VI – “SPECIOSA NOMINA” : « MOTS SPÉCIEUX »

     “Ceterum libertas et speciosa nomina praetexuntur; nec quisquam alienum servitium et dominationem sibi concupivit ut non eadem ista vocabula usurparet.”

Cornelius Tacitus

     « Mais en réalité, la liberté et les mots spécieux sont invoqués comme prétextes ; et de tous ceux qui désirent ardemment pour eux-mêmes la domination et l’asservissement des autres, il n’en est aucun qui ne fait usage de termes de ce genre. »

« La soif d’inégalité semble un besoin irréductible de la nature humaine. On sait avec quelle ardeur les Conventionnels échappés à la guillotine sollicitaient de Napoléon des titres nobiliaires. Le rêve égalitaire qui les avaient conduits à tant de massacres n’était donc en réalité qu’un violent désir d’inégalité à leur profit. L’histoire n’a pas encore cité, d’ailleurs, de pays où régnât l’égalité. »

Gustave Le Bon – Les Incertitudes de l’heure présente

     « Les mots! les mots! On a brûlé au nom de la charité, on a guillotiné au nom de la fraternité. Sur le théâtre des choses humaines, l’affiche est presque toujours le contraire de la pièce. »
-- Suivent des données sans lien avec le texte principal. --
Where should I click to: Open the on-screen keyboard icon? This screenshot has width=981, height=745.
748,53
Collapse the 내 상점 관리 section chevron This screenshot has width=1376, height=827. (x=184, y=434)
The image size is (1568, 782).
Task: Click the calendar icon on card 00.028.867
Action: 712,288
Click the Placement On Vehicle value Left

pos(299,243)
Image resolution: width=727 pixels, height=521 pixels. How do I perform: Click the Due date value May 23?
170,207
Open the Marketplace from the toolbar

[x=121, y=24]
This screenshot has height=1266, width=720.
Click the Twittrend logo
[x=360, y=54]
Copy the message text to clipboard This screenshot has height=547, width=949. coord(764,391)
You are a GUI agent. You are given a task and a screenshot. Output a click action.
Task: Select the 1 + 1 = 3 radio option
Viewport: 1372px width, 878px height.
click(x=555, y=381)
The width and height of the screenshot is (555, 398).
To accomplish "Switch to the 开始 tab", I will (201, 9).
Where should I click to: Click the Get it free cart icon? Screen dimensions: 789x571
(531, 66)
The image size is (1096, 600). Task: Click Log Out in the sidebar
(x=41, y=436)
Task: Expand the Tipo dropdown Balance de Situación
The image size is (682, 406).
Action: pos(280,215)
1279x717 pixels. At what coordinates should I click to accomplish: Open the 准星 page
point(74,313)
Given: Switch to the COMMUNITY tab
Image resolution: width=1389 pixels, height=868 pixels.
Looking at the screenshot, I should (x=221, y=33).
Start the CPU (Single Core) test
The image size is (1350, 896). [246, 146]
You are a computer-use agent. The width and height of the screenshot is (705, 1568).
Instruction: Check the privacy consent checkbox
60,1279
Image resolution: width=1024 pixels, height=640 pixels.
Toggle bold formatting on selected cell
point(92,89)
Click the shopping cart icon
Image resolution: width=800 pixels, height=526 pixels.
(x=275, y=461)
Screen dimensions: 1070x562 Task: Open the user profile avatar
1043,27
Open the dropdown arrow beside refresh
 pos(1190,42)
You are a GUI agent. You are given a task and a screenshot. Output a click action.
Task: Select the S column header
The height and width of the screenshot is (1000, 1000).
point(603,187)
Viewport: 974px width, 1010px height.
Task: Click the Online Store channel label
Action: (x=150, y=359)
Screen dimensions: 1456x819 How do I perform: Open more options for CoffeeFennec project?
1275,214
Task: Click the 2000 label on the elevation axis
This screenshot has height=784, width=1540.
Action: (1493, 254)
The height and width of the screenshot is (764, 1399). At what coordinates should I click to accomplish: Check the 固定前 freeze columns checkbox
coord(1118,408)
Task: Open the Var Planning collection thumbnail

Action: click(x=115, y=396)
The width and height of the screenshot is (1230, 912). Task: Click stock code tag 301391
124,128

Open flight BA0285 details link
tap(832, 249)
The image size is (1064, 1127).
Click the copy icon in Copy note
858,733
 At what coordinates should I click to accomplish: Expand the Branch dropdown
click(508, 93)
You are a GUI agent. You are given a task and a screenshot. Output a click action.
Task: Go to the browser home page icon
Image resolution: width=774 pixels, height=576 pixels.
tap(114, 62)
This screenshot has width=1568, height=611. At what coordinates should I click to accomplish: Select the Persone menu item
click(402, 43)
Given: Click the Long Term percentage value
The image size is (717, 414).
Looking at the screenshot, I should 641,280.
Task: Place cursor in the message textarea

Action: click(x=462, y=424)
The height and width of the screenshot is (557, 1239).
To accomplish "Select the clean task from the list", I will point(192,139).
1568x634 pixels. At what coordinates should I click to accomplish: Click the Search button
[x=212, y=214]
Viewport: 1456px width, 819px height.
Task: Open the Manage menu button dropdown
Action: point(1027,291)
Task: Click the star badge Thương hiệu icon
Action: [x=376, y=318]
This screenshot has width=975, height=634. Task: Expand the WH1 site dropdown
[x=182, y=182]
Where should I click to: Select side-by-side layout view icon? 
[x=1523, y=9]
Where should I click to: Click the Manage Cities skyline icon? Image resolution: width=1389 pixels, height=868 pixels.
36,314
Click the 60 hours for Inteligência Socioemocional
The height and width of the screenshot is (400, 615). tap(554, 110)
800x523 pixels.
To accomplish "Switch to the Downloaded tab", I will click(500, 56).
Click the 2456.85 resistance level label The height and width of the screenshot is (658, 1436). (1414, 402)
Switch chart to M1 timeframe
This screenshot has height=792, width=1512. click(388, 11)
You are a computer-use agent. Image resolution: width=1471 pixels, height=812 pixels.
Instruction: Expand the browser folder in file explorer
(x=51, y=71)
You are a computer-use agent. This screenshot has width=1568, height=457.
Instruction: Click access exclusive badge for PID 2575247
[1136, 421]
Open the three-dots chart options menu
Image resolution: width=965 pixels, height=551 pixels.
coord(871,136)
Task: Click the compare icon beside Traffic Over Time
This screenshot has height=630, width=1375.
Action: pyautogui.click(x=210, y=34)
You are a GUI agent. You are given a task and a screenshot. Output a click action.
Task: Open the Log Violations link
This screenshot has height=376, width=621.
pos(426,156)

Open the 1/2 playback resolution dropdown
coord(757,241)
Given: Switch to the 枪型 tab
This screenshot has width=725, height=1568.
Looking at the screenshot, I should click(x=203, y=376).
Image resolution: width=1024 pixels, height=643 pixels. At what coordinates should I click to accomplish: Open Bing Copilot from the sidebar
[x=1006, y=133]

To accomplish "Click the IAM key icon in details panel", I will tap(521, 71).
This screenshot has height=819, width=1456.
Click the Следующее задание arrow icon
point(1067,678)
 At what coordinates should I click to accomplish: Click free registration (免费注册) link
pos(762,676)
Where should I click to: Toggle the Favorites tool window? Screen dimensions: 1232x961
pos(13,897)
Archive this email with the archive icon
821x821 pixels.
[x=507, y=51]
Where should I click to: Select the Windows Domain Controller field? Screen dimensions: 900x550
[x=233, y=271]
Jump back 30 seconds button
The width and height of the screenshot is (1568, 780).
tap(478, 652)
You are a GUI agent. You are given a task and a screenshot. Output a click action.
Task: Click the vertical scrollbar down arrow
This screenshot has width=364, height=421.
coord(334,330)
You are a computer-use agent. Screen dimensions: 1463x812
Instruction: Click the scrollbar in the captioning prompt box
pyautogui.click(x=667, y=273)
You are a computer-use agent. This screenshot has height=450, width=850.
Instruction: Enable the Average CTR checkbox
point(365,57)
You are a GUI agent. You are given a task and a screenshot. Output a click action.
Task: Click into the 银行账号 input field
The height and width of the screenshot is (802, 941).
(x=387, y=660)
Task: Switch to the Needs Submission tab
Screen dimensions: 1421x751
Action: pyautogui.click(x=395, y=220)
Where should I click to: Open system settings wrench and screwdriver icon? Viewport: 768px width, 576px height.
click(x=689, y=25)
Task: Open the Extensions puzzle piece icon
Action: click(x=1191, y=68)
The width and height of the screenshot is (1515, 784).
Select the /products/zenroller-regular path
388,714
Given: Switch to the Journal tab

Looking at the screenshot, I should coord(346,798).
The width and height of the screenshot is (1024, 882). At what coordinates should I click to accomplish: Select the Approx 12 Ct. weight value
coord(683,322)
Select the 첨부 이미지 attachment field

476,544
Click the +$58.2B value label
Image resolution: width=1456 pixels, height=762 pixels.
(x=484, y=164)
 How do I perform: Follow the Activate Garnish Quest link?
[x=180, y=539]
« Dans la langue de la bourgeoisie, la grandeur des mots est en raison directe de la petitesse des sentiments. »

Edmond et Jules de Goncourt – Idées et sensations

     “The modern infatuation with ancient Greece and Rome stems from the so-called Renaissance of the fifteenth century, the historical moment when a new myth of European cultural ancestry was constructed. The development and embellishment of this ancestral myth was linked to the production of both a field of “cultural capital” marshaled in processes of class differentiation within European societies and an imperialist discourse providing an ideological engine (or rationalization) for European colonialism abroad.”

« L’engouement moderne pour les anciennes Grèce et Rome provient de la dite Renaissance du quinzième siècle, moment historique où un nouveau mythe d’ascendance culturelle européenne fut construit. Le développement et l’embellissement de ce mythe ancestral étaient liés à la production à la fois d’un champ de “capital culturel” mobilisé dans des processus de différenciation de classes au sein des sociétés européennes et d’un discours impérialiste fournissant un moteur idéologique (ou une rationalisation) pour le colonialisme européen à l’étranger. »

“This legacy was interpreted by each of the modern European states that saw itself as the legitimate heir to Greco-Roman civilization as a mandate to continue an inherited mission to “civilize” the “barbarian” world and as an ideological model for its own imperial practices.”

« Cet héritage fut interprété par chacun des États européens modernes, qui se voyait lui-même comme l’héritier légitime de la civilisation gréco-romaine, comme un mandat pour poursuivre la mission héritée de “civiliser” le monde “barbare” et comme un modèle idéologique pour ses propres pratiques impériales. »

Michael Dietler – Colonial Encounters in Iberia and the Western Mediterranean: An Exploratory Framework (Colonial Encounters in Ancient Iberia. Phoenician, Greek, and Indigenous Relations)

VII – « DOUBLE LANGAGE » : « FOURBERIE » – « TARTUFERIE » – « HYPOCRISIE » – « IMPOSTURE »

Il passe pour un saint dans votre fantaisie :

Tout son fait, croyez-moi, n’est rien qu’hypocrisie.

Molière – Tartuffe (I, 1)

D’ailleurs, je suis si insolent dans ma manière de penser, j’ai quelquefois des expressions si téméraires, je hais si fort les pédans, j’ai tant d’horreur pour les hypocrites, je me mets si fort en colère contre les fanatiques, que je ne pourrais jamais tenir à Paris plus de deux mois.

Voltaire – Correspondance

Les masques à la longue collent à la peau. L’hypocrisie finit par être de bonne foi.

Edmond et Jules de Goncourt – Idées et sensations

…l’hypocrisie est un vice à la mode, et tous les vices à la mode passent pour vertus. Le personnage d’homme de bien est le meilleur de tous les personnages qu’on puisse jouer aujourd’hui, et la profession d’hypocrite a de merveilleux avantages. C’est un art de qui l’imposture est toujours respectée ; et quoiqu’on la découvre, on n’ose rien dire contre elle.

Molière – Dom Juan, ou Le Festin de pierre (V, 2) (1665)

« On ne répand pas une langue par la force »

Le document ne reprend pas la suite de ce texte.